----- Exercise data -----

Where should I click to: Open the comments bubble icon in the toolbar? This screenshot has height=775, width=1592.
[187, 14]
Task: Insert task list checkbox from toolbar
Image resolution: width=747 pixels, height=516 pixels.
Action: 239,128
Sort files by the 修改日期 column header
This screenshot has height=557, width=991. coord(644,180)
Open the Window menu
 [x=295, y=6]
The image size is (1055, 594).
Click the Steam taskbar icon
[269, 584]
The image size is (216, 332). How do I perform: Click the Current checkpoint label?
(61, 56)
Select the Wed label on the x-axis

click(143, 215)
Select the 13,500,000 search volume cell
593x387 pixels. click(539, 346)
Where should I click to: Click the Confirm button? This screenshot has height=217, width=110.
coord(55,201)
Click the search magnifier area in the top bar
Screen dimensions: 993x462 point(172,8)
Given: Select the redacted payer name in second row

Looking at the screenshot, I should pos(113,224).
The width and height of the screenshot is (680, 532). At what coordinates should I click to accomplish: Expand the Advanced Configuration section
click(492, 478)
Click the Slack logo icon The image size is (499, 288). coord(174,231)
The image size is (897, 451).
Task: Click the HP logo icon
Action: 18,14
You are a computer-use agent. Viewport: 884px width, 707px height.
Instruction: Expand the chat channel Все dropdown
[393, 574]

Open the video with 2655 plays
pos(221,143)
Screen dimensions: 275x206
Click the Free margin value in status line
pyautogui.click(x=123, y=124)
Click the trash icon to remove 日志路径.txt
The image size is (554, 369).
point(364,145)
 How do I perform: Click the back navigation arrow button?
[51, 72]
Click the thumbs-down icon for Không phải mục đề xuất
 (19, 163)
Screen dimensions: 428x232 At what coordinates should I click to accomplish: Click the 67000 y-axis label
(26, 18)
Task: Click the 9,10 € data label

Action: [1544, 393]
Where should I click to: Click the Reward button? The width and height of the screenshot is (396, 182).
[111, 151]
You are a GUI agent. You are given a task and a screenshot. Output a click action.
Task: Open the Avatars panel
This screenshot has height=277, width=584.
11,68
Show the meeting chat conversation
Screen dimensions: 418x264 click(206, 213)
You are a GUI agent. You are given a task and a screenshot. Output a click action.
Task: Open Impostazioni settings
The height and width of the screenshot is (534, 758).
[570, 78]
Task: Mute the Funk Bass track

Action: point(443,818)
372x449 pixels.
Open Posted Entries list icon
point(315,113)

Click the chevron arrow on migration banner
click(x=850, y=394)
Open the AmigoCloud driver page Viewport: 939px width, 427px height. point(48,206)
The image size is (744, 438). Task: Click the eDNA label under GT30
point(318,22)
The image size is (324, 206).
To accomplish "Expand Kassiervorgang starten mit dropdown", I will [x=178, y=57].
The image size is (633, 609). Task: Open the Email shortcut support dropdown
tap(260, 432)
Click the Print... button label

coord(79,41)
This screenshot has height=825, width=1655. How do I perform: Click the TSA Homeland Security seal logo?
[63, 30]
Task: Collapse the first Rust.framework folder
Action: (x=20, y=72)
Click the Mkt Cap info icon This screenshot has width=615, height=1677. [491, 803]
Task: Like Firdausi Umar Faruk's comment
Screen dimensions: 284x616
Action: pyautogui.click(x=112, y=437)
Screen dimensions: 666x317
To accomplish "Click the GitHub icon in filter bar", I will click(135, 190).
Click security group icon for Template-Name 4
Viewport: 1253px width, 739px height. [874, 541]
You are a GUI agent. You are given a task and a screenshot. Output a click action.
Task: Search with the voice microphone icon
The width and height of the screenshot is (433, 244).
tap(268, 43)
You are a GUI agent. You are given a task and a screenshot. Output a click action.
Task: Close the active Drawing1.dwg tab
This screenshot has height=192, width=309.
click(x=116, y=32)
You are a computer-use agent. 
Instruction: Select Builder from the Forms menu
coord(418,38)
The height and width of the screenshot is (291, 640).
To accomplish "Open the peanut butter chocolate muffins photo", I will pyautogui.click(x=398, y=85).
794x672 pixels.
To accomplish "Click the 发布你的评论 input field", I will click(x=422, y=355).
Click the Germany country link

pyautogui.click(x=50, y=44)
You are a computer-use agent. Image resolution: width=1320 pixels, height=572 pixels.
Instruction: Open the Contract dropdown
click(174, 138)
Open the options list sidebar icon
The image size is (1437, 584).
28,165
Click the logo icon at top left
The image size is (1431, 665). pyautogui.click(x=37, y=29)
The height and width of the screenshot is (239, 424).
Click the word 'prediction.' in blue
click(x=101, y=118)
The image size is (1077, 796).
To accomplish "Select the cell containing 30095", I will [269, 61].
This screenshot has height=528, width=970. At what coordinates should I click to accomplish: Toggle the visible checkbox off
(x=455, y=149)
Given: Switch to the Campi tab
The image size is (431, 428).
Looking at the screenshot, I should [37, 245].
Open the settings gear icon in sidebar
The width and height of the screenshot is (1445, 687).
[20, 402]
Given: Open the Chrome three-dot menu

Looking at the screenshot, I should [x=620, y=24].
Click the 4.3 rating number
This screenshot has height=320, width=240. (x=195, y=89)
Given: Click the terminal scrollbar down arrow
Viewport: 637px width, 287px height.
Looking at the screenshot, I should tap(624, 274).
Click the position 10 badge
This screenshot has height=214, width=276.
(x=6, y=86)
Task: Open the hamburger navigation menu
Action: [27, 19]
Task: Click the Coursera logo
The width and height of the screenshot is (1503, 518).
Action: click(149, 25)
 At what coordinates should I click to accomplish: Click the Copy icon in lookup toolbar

-----

▶ **Exercise requirements**: Please write out all of the data above again, line for line and unchanged.

▶ **Solved problem**:
Where should I click to: Open the comments bubble icon in the toolbar? This screenshot has height=775, width=1592.
[187, 14]
Task: Insert task list checkbox from toolbar
Image resolution: width=747 pixels, height=516 pixels.
Action: 239,128
Sort files by the 修改日期 column header
This screenshot has height=557, width=991. coord(644,180)
Open the Window menu
 [x=295, y=6]
The image size is (1055, 594).
Click the Steam taskbar icon
[269, 584]
The image size is (216, 332). How do I perform: Click the Current checkpoint label?
(61, 56)
Select the Wed label on the x-axis

click(143, 215)
Select the 13,500,000 search volume cell
593x387 pixels. click(539, 346)
Where should I click to: Click the Confirm button? This screenshot has height=217, width=110.
coord(55,201)
Click the search magnifier area in the top bar
Screen dimensions: 993x462 point(172,8)
Given: Select the redacted payer name in second row

Looking at the screenshot, I should pos(113,224).
The width and height of the screenshot is (680, 532). At what coordinates should I click to accomplish: Expand the Advanced Configuration section
click(492, 478)
Click the Slack logo icon The image size is (499, 288). coord(174,231)
The image size is (897, 451).
Task: Click the HP logo icon
Action: 18,14
You are a computer-use agent. Viewport: 884px width, 707px height.
Instruction: Expand the chat channel Все dropdown
[393, 574]

Open the video with 2655 plays
pos(221,143)
Screen dimensions: 275x206
Click the Free margin value in status line
pyautogui.click(x=123, y=124)
Click the trash icon to remove 日志路径.txt
The image size is (554, 369).
point(364,145)
 How do I perform: Click the back navigation arrow button?
[51, 72]
Click the thumbs-down icon for Không phải mục đề xuất
 (19, 163)
Screen dimensions: 428x232 At what coordinates should I click to accomplish: Click the 67000 y-axis label
(26, 18)
Task: Click the 9,10 € data label

Action: [1544, 393]
Where should I click to: Click the Reward button? The width and height of the screenshot is (396, 182).
[111, 151]
You are a GUI agent. You are given a task and a screenshot. Output a click action.
Task: Open the Avatars panel
This screenshot has height=277, width=584.
11,68
Show the meeting chat conversation
Screen dimensions: 418x264 click(206, 213)
You are a GUI agent. You are given a task and a screenshot. Output a click action.
Task: Open Impostazioni settings
The height and width of the screenshot is (534, 758).
[570, 78]
Task: Mute the Funk Bass track

Action: point(443,818)
372x449 pixels.
Open Posted Entries list icon
point(315,113)

Click the chevron arrow on migration banner
click(x=850, y=394)
Open the AmigoCloud driver page Viewport: 939px width, 427px height. point(48,206)
The image size is (744, 438). Task: Click the eDNA label under GT30
point(318,22)
The image size is (324, 206).
To accomplish "Expand Kassiervorgang starten mit dropdown", I will [x=178, y=57].
The image size is (633, 609). Task: Open the Email shortcut support dropdown
tap(260, 432)
Click the Print... button label

coord(79,41)
This screenshot has height=825, width=1655. How do I perform: Click the TSA Homeland Security seal logo?
[63, 30]
Task: Collapse the first Rust.framework folder
Action: (x=20, y=72)
Click the Mkt Cap info icon This screenshot has width=615, height=1677. [491, 803]
Task: Like Firdausi Umar Faruk's comment
Screen dimensions: 284x616
Action: pyautogui.click(x=112, y=437)
Screen dimensions: 666x317
To accomplish "Click the GitHub icon in filter bar", I will click(135, 190).
Click security group icon for Template-Name 4
Viewport: 1253px width, 739px height. [874, 541]
You are a GUI agent. You are given a task and a screenshot. Output a click action.
Task: Search with the voice microphone icon
The width and height of the screenshot is (433, 244).
tap(268, 43)
You are a GUI agent. You are given a task and a screenshot. Output a click action.
Task: Close the active Drawing1.dwg tab
This screenshot has height=192, width=309.
click(x=116, y=32)
You are a computer-use agent. 
Instruction: Select Builder from the Forms menu
coord(418,38)
The height and width of the screenshot is (291, 640).
To accomplish "Open the peanut butter chocolate muffins photo", I will pyautogui.click(x=398, y=85).
794x672 pixels.
To accomplish "Click the 发布你的评论 input field", I will click(x=422, y=355).
Click the Germany country link

pyautogui.click(x=50, y=44)
You are a computer-use agent. Image resolution: width=1320 pixels, height=572 pixels.
Instruction: Open the Contract dropdown
click(174, 138)
Open the options list sidebar icon
The image size is (1437, 584).
28,165
Click the logo icon at top left
The image size is (1431, 665). pyautogui.click(x=37, y=29)
The height and width of the screenshot is (239, 424).
Click the word 'prediction.' in blue
click(x=101, y=118)
The image size is (1077, 796).
To accomplish "Select the cell containing 30095", I will [269, 61].
This screenshot has height=528, width=970. At what coordinates should I click to accomplish: Toggle the visible checkbox off
(x=455, y=149)
Given: Switch to the Campi tab
The image size is (431, 428).
Looking at the screenshot, I should [37, 245].
Open the settings gear icon in sidebar
The width and height of the screenshot is (1445, 687).
[20, 402]
Given: Open the Chrome three-dot menu

Looking at the screenshot, I should [x=620, y=24].
Click the 4.3 rating number
This screenshot has height=320, width=240. (x=195, y=89)
Given: Click the terminal scrollbar down arrow
Viewport: 637px width, 287px height.
Looking at the screenshot, I should tap(624, 274).
Click the position 10 badge
This screenshot has height=214, width=276.
(x=6, y=86)
Task: Open the hamburger navigation menu
Action: [27, 19]
Task: Click the Coursera logo
The width and height of the screenshot is (1503, 518).
Action: click(149, 25)
 At what coordinates should I click to accomplish: Click the Copy icon in lookup toolbar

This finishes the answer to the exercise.